Mary, like Anne, had lived a pretty unconventional life. Around age 13, she served as a “powder monkey” on a British man-of-war carrying bags of gunpowder from the ship’s hold to the gun crews. Next she joined the Army of Flanders, serving in both the infantry and cavalry. She fell in love with her bunkmate and divulged her secret to him. Initially, the soldier suggested that Mary become his mistress—but Mary replied, with no apparent irony, that she was a reserved and proper lady. After informing her entire regiment that she was a woman, she quit the army and married the solider, who unfortunately died shortly after.

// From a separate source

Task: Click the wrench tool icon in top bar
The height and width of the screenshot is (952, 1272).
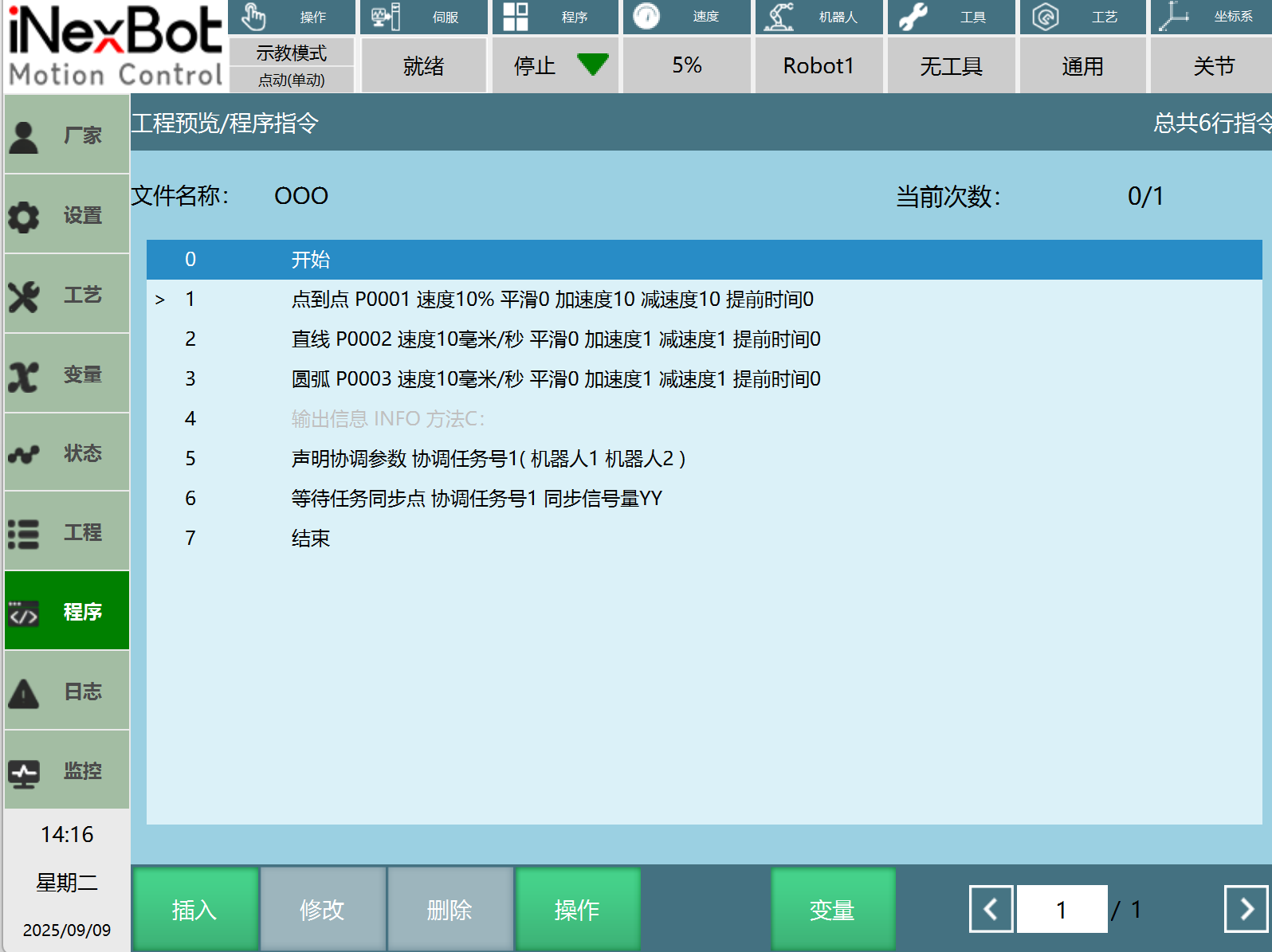Action: 913,17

Mary resumed her life as a man and sailed for the West Indies on a Dutch ship, which was soon captured by English pirates. The crew, believing Mary to be a fellow Englishman, encouraged her to join them. Calico Jack Rackam served as the quartermaster of her new crew, and he, along with his shipmates, never suspected Mary’s true gender. Loose clothing and an aggressive attitude hid her gender. She was also ruthless, ready for a raid, and swore, well, like a drunken sailor.
During battles Anne and Mary fought side by side, wearing billowing jackets and long trousers and handkerchiefs wrapped around their heads, wielding a machete and pistol in either hand. On October 22, Anne and Mary were on deck when they noticed a mysterious sloop gliding up alongside them. Realizing it was one of the governor’s vessels they called for backup. A few obliged, but many had passed out from the night’s drinking. Rackam was ordered to surrender and after a brief battle he gave in without much of a fight.

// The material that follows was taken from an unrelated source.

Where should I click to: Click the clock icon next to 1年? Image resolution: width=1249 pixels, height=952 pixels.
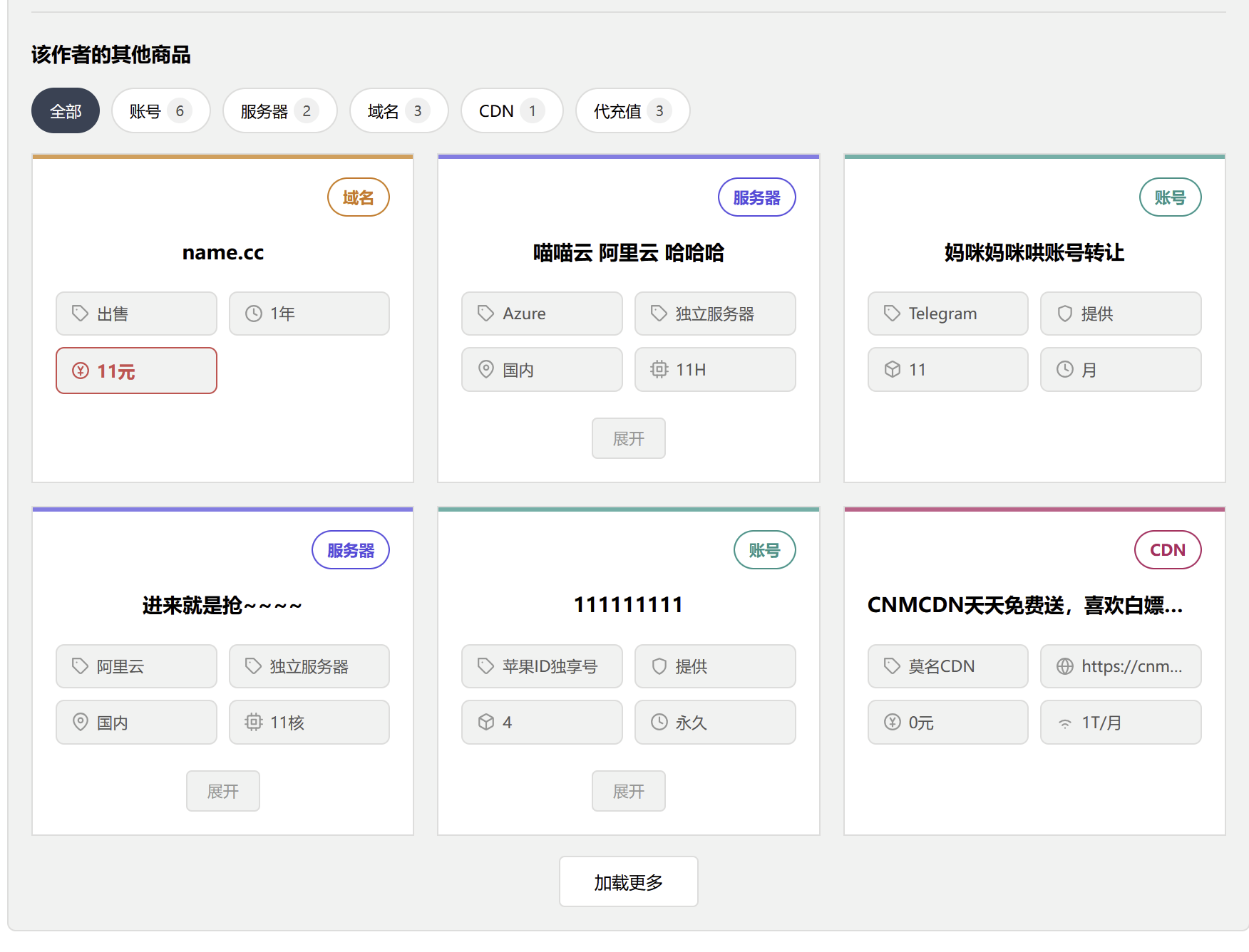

But Anne and Mary weren’t down with this plan. They remained on deck and faced the governor’s men alone, firing their pistols and swinging their cutlasses. Mary, was so disgusted she stopped fighting long enough to peer over the entrance of the hold and yell, “If there’s a man among ye, ye’ll come up and fight like the man ye are to be!” When not a single comrade responded, she fired a shot down into the hold, killing one of them. Anne, Mary, and the rest of Rackam’s crew were finally overpowered and taken prisoner.
Rackam was scheduled to be executed by hanging on November 18, and his final request was to see Anne who was rightfully fed up with him: “If you had fought like a man, you need not have been hang’d like a dog.” Ten days later, she and Mary stood trial at the Admiralty Court in St. Jago de la Vega, Jamaica. Despite their plea of not guilty Anne and Mary were sentenced to be hanged, but their executions were stayed—because, thankfully they were both “quick with child.”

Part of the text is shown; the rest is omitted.